> **What you will do**
Set down the full listing below word for word; pictures stay out of the copy.
Material for this exercise Block Start
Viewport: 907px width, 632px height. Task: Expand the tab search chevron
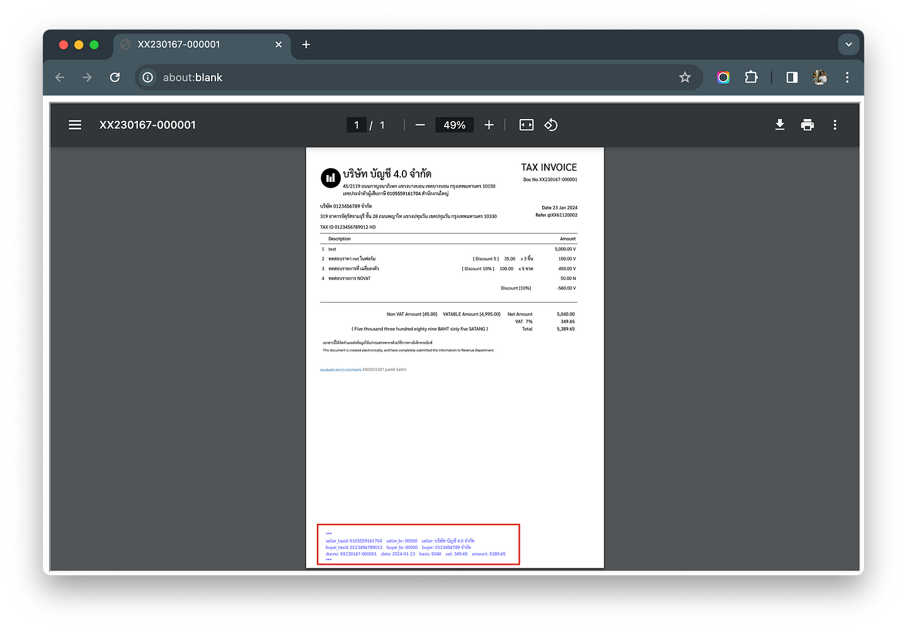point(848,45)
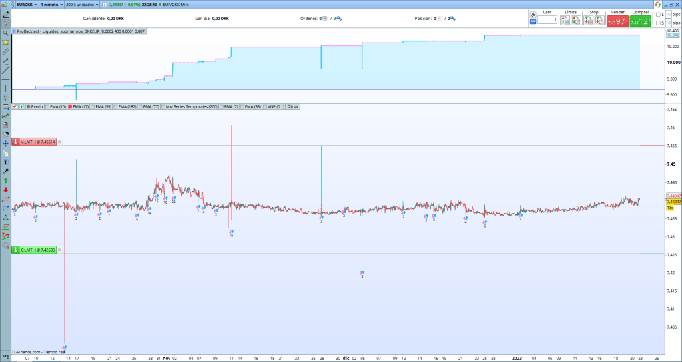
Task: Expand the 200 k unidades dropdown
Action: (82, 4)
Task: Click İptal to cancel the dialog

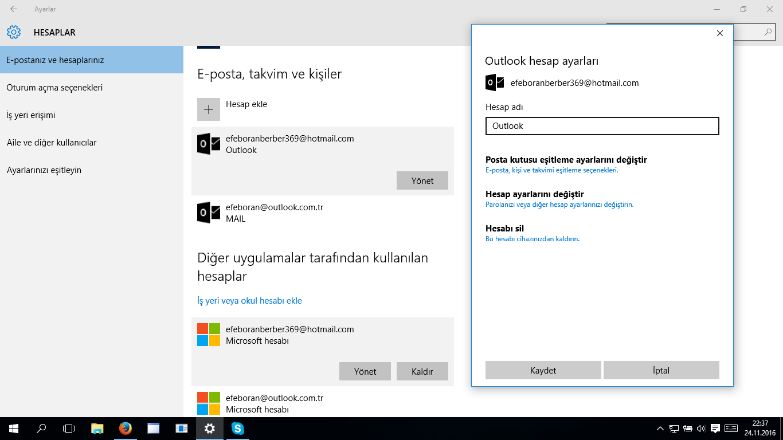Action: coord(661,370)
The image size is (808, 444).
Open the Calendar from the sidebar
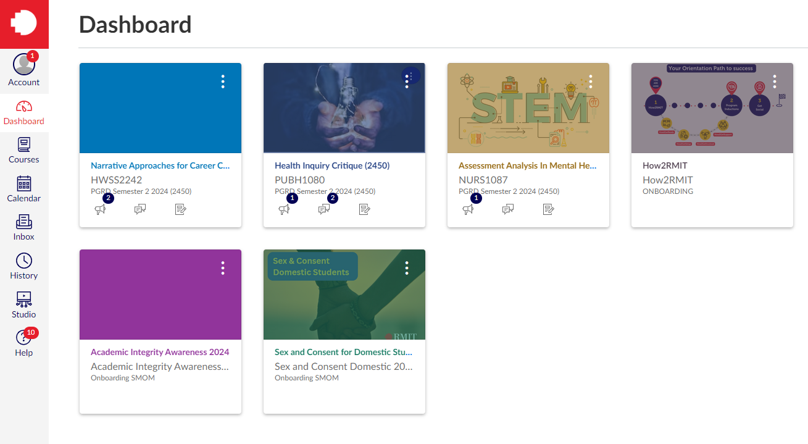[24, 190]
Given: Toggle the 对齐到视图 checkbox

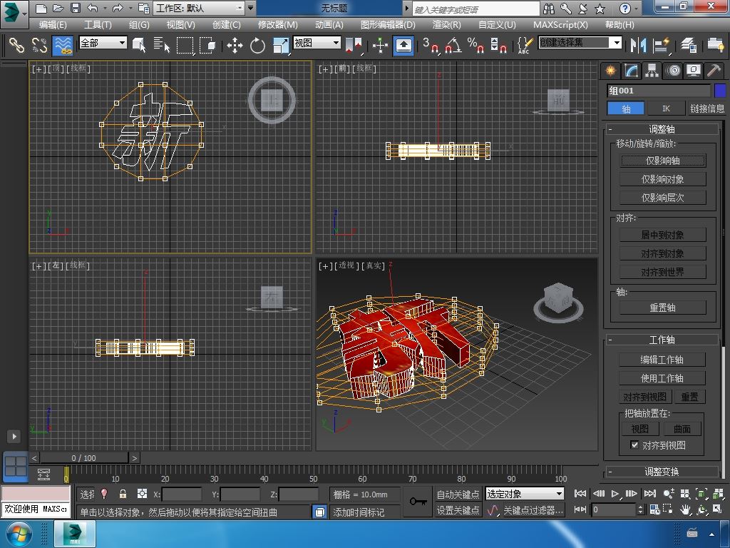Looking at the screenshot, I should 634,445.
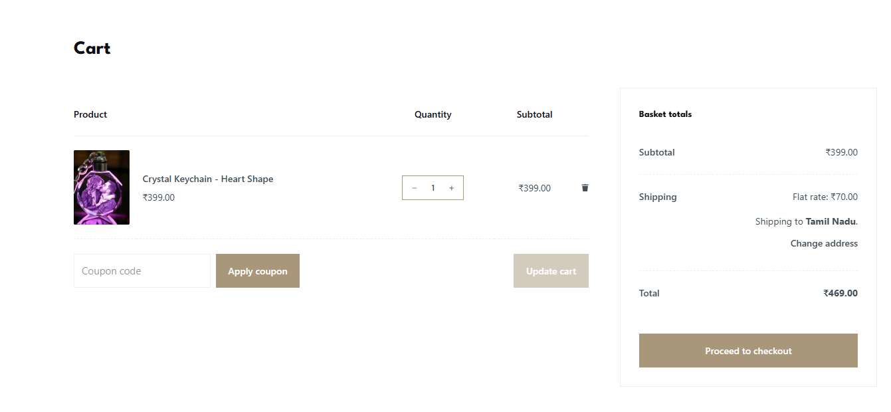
Material for this exercise Block End
> **Written solution**
Viewport: 907px width, 632px height. Task: Expand the tab search chevron
point(848,45)
Task: Expand the 200 k unidades dropdown
Action: (82, 4)
Task: Click İptal to cancel the dialog

Action: coord(661,370)
The image size is (808, 444).
Open the Calendar from the sidebar
[24, 190]
Given: Toggle the 对齐到视图 checkbox

Looking at the screenshot, I should 634,445.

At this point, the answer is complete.